« La sécurité du sommet de l’État a failli » : à Caracas, la chute d’un général accélère la recomposition du pouvoir
- malikunafoninet
- 7 janv.
- 2 min de lecture

« La responsabilité ne s’efface pas avec le grade. » Cette phrase, attribuée à un proche de la présidence par intérim, résume l’atmosphère qui règne depuis l’arrestation du général de division Javier Marcano Tábata, ancien pilier du dispositif sécuritaire de Nicolás Maduro.
Moins de trois jours après la capture de l’ex-président vénézuélien lors d’une opération aérienne menée par les États-Unis, Delcy Rodríguez, désormais à la tête de l’exécutif par intérim, a pris une décision lourde de sens : écarter et faire arrêter l’homme chargé jusqu’alors de protéger le cœur du pouvoir.
Un homme-clé emporté par la chute du système qu’il protégeait
Javier Marcano Tábata cumulait deux fonctions parmi les plus sensibles du pays :
La direction du contre-espionnage militaire (DGCIM) et le commandement de la Garde d’honneur présidentielle. En clair, il incarnait à la fois le bouclier et l’œil du régime.
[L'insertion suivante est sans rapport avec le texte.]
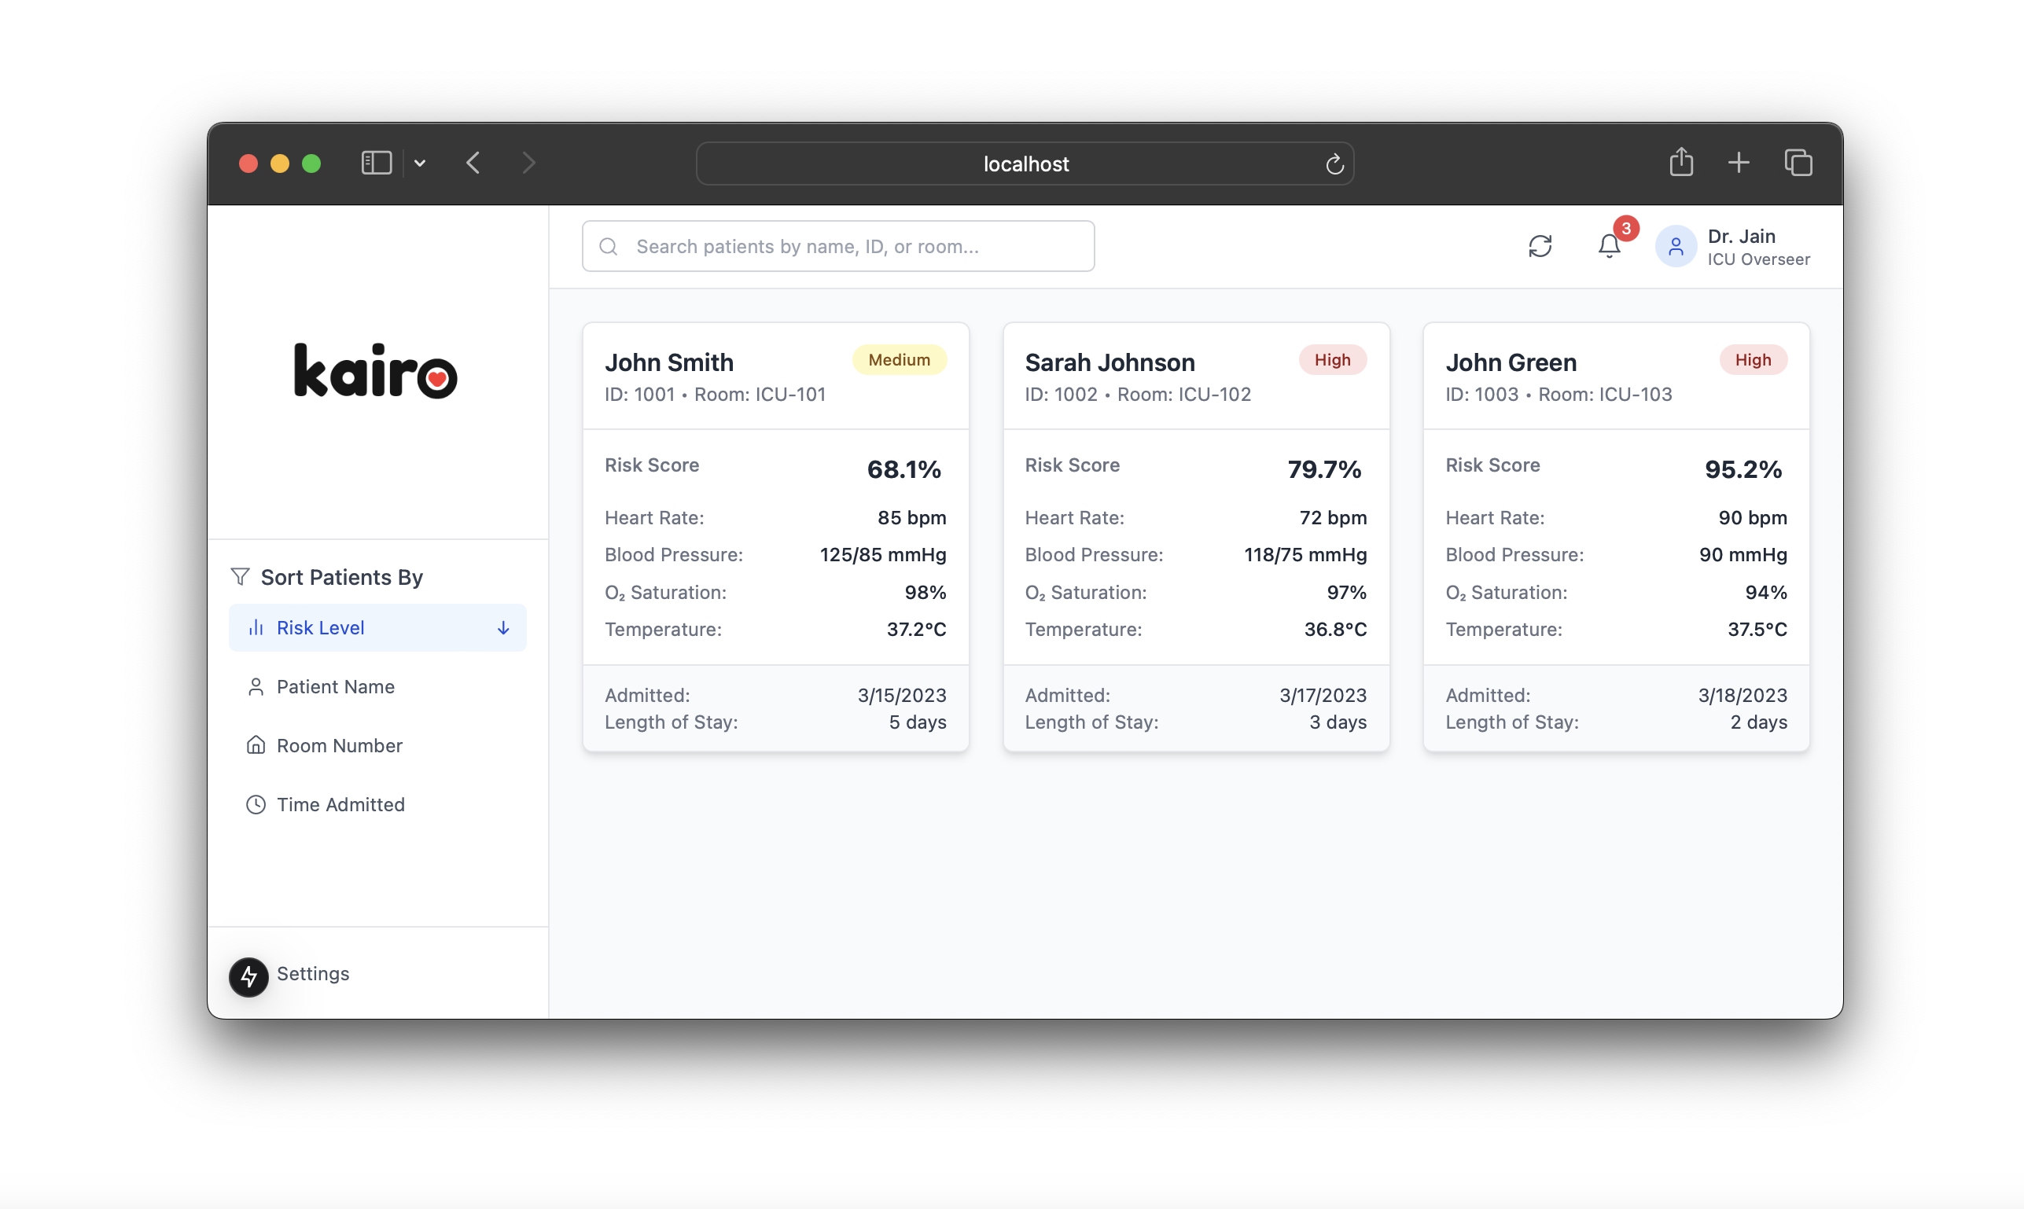Select the Risk Level sort option
2024x1209 pixels.
(320, 627)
Sa mise à l’écart marque un tournant. Selon les autorités, plusieurs griefs pèsent contre lui :
– L’incapacité à prévenir l’opération ayant conduit à l’extraction de Maduro,
– Des soupçons de fuite d’informations sur les protocoles de sécurité internes,
– Et une perte de contrôle sur les unités placées sous son autorité, révélée par les désordres survenus autour de l’Assemblée nationale.
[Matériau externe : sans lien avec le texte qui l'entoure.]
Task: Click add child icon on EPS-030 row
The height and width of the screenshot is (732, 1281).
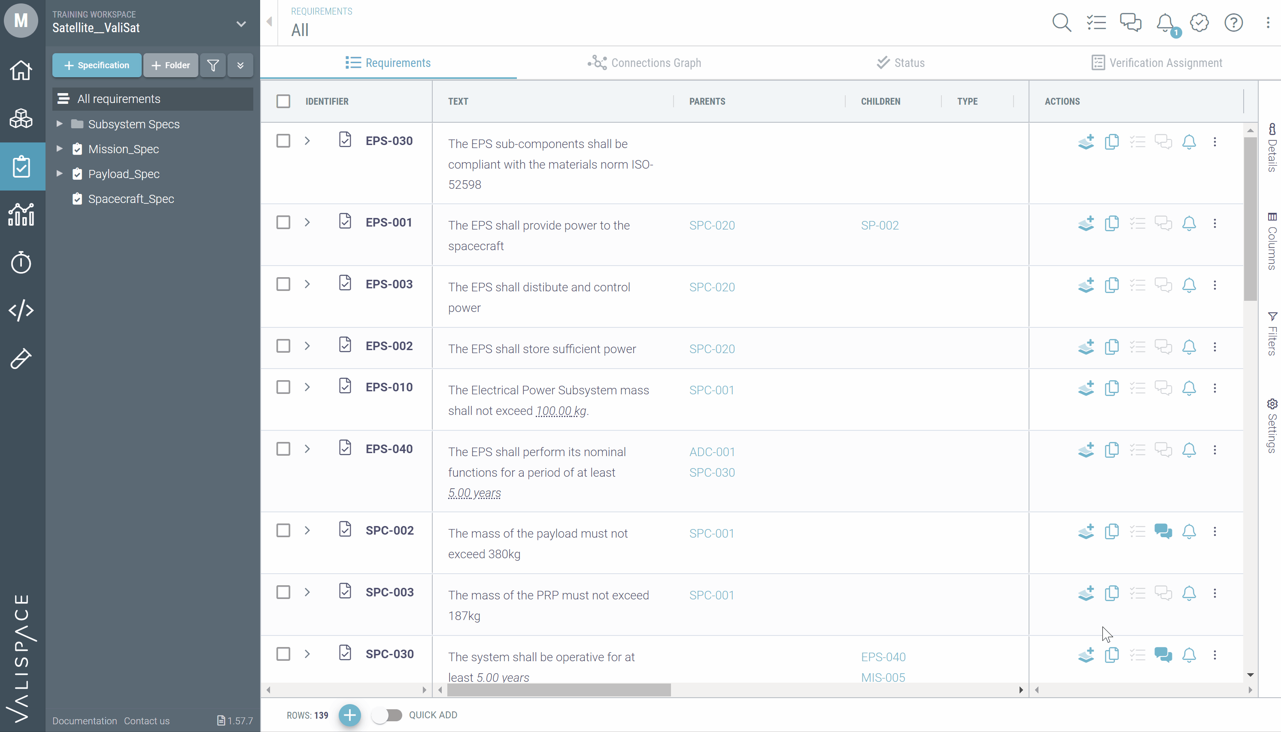Action: click(x=1086, y=142)
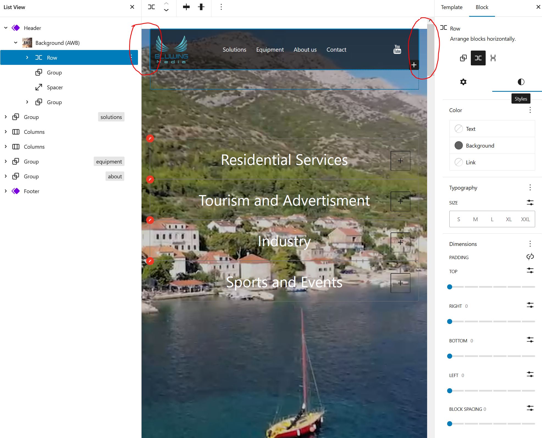Viewport: 542px width, 438px height.
Task: Switch to the Template tab
Action: (x=452, y=7)
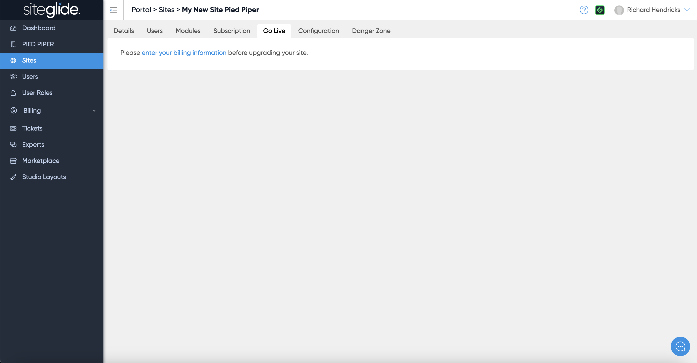Expand the Billing submenu chevron
This screenshot has height=363, width=697.
point(94,111)
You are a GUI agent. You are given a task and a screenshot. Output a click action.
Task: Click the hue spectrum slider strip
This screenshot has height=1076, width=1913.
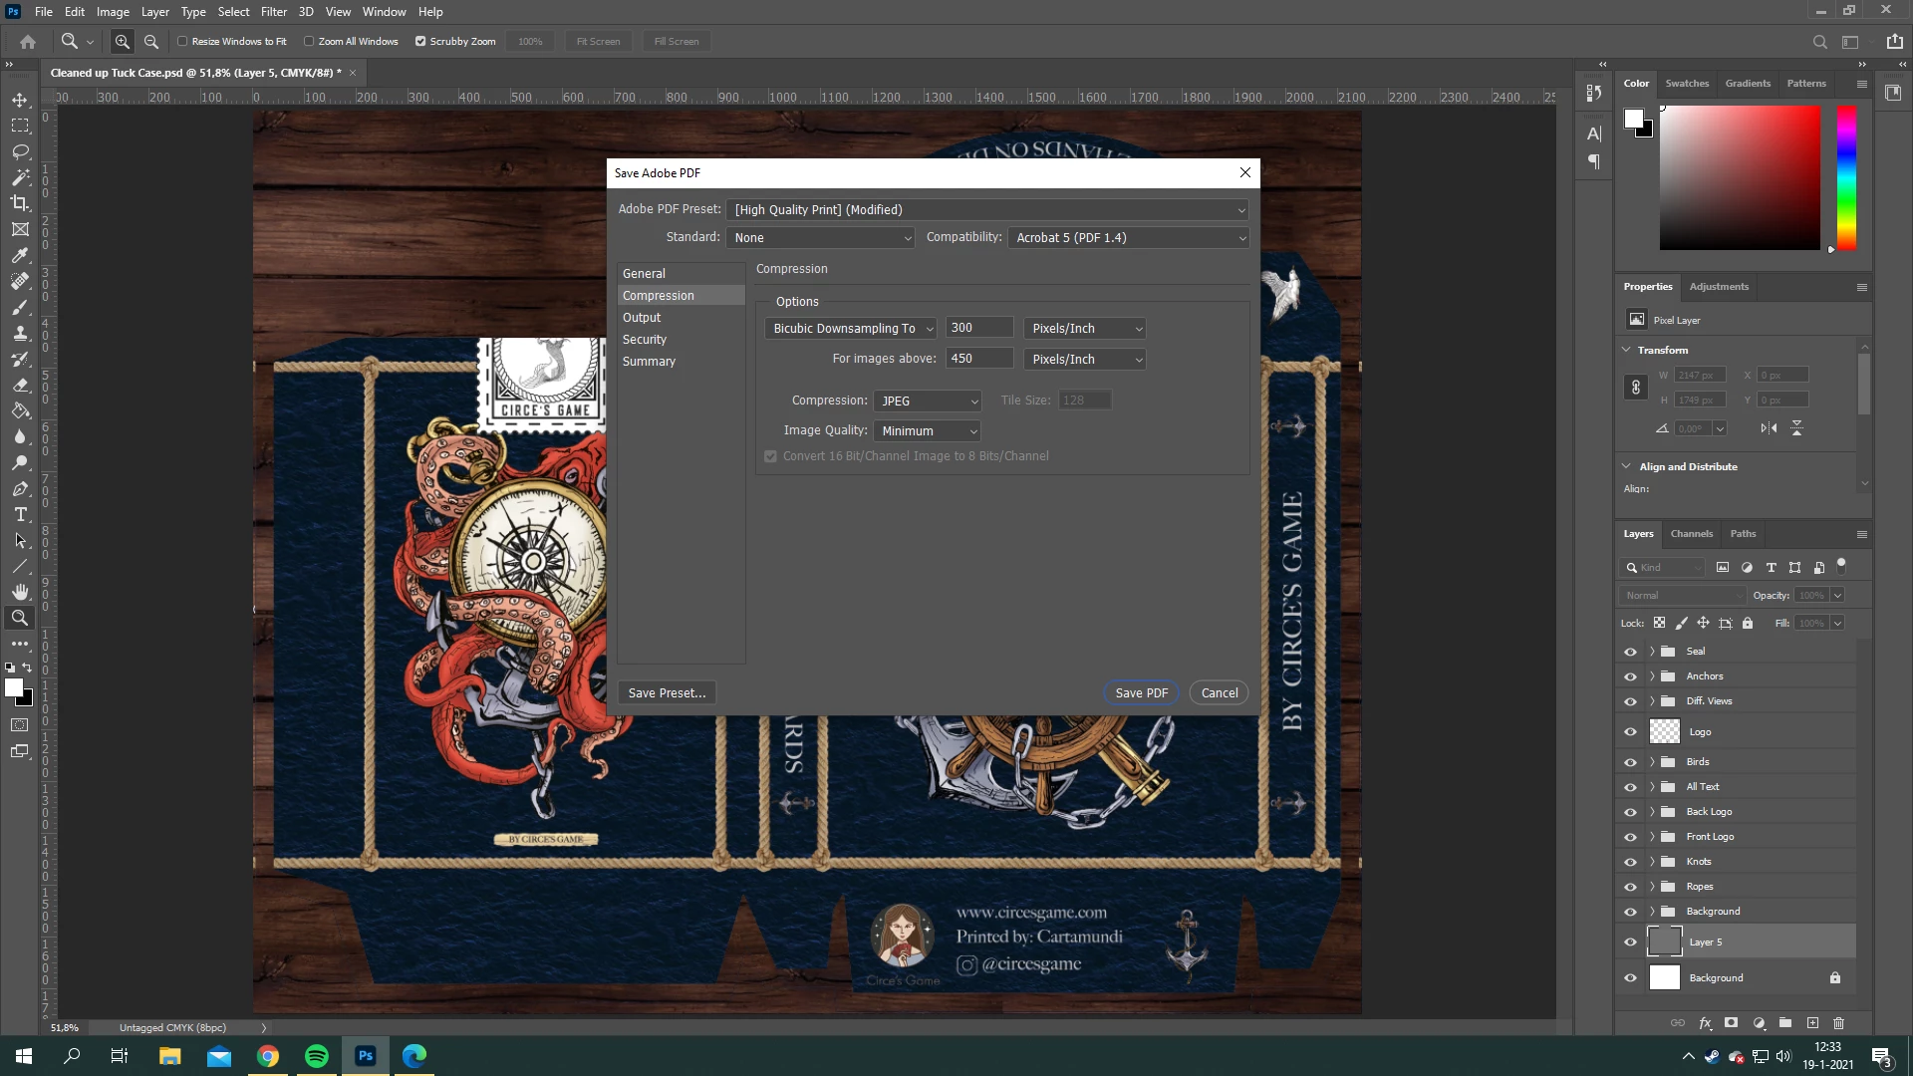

Ces accusations dessinent un même constat : la chaîne de sécurité présidentielle s’est fissurée au moment critique.
Une décision qui dépasse le cadre militaire
Au-delà du sort personnel du général, l’acte posé par Delcy Rodríguez est avant tout politique. En s’attaquant à un officier historiquement loyal à Maduro, la présidente par intérim rompt avec une logique fondée sur la fidélité individuelle pour imposer une autorité institutionnelle recentralisée.
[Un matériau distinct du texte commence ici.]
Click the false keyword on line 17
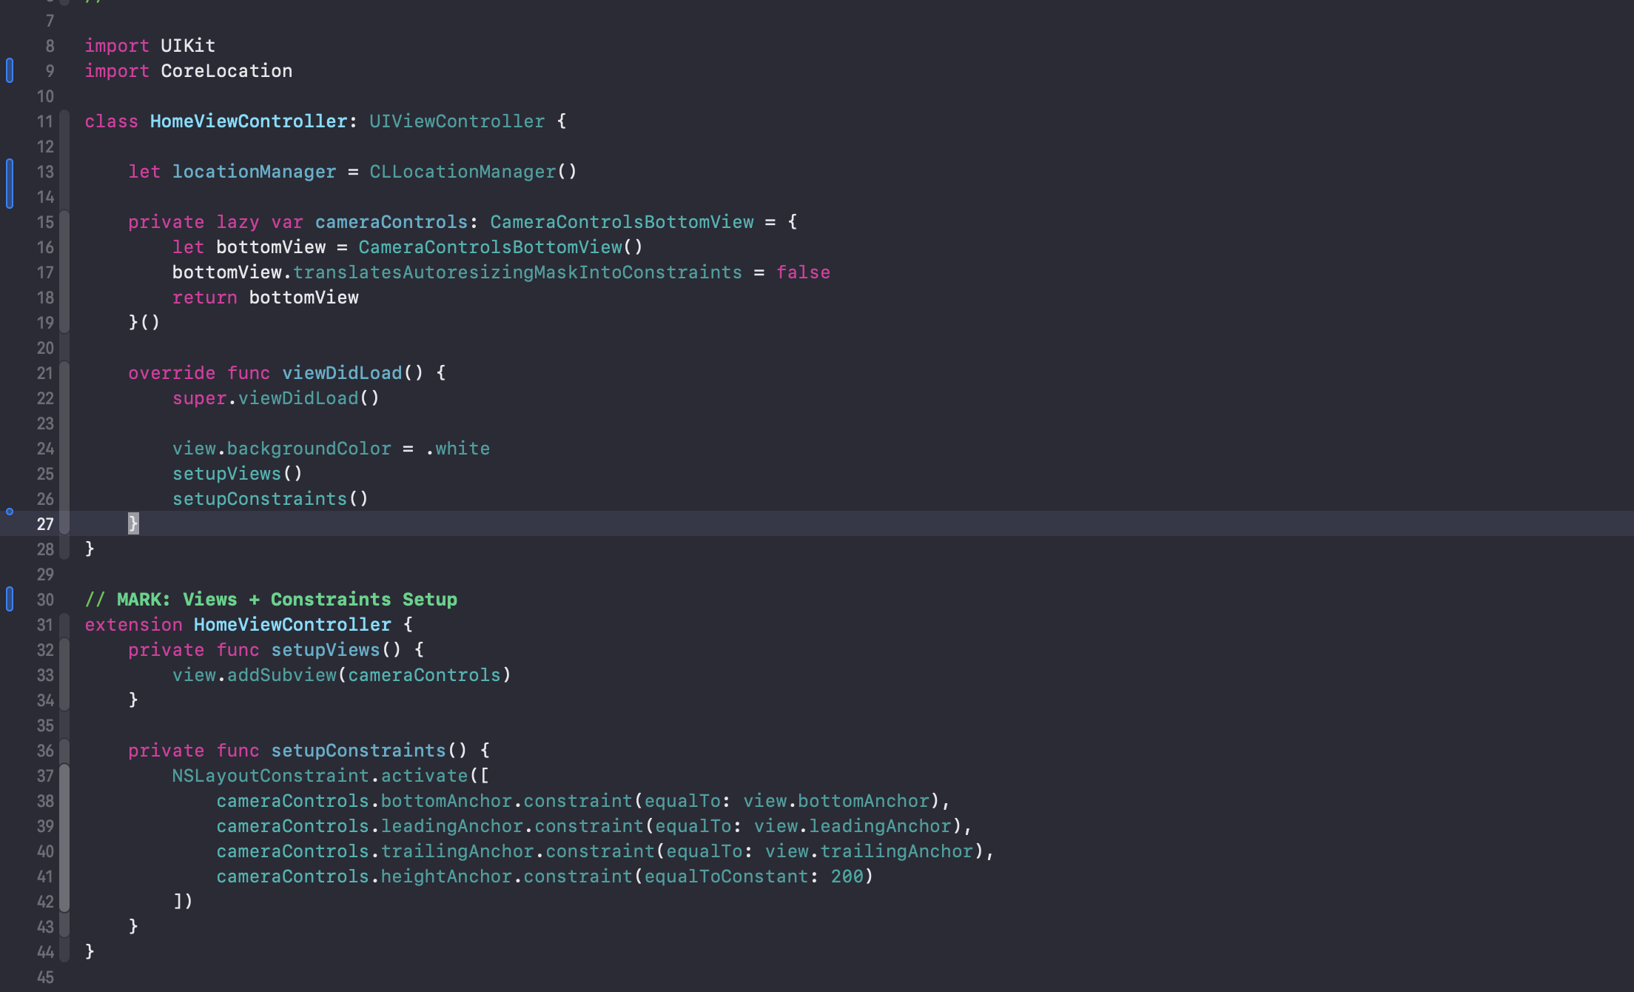 pos(803,272)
Cette arrestation signe aussi la fin d’un modèle : celui d’un appareil sécuritaire construit autour d’un seul homme. Désormais, les centres de décision se déplacent vers la vice-présidence et ses cercles proches, au détriment des anciens réseaux.
Onde de choc dans les forces armées
Dans les casernes, le message est clair. Aucun grade, aucune proximité passée avec le pouvoir déchu ne garantit l’immunité.
En neutralisant simultanément la DGCIM et la Garde d’honneur, le nouveau leadership cherche à prévenir toute contestation interne, tout en préparant une réorganisation annoncée des services de renseignement.
Selon plusieurs sources institutionnelles, une nouvelle architecture sécuritaire, directement rattachée à l’exécutif intérimaire, pourrait être dévoilée dans les prochaines heures.
Caracas sous tension, un pouvoir encore fragile
Dans la capitale, les signes du basculement sont visibles. Les mêmes unités blindées qui assuraient hier la protection du palais présidentiel patrouillent aujourd’hui dans un climat de méfiance et de transition.
Le devenir judiciaire de Marcano Tábata reste incertain. Mais une chose est acquise : sa chute symbolise l’effondrement d’un rempart longtemps présenté comme inviolable.
La page Maduro se tourne dans la douleur, et la phase qui s’ouvre à Caracas s’annonce instable, marquée par des ajustements rapides, des loyautés mouvantes et une lutte silencieuse pour le contrôle réel de l’État.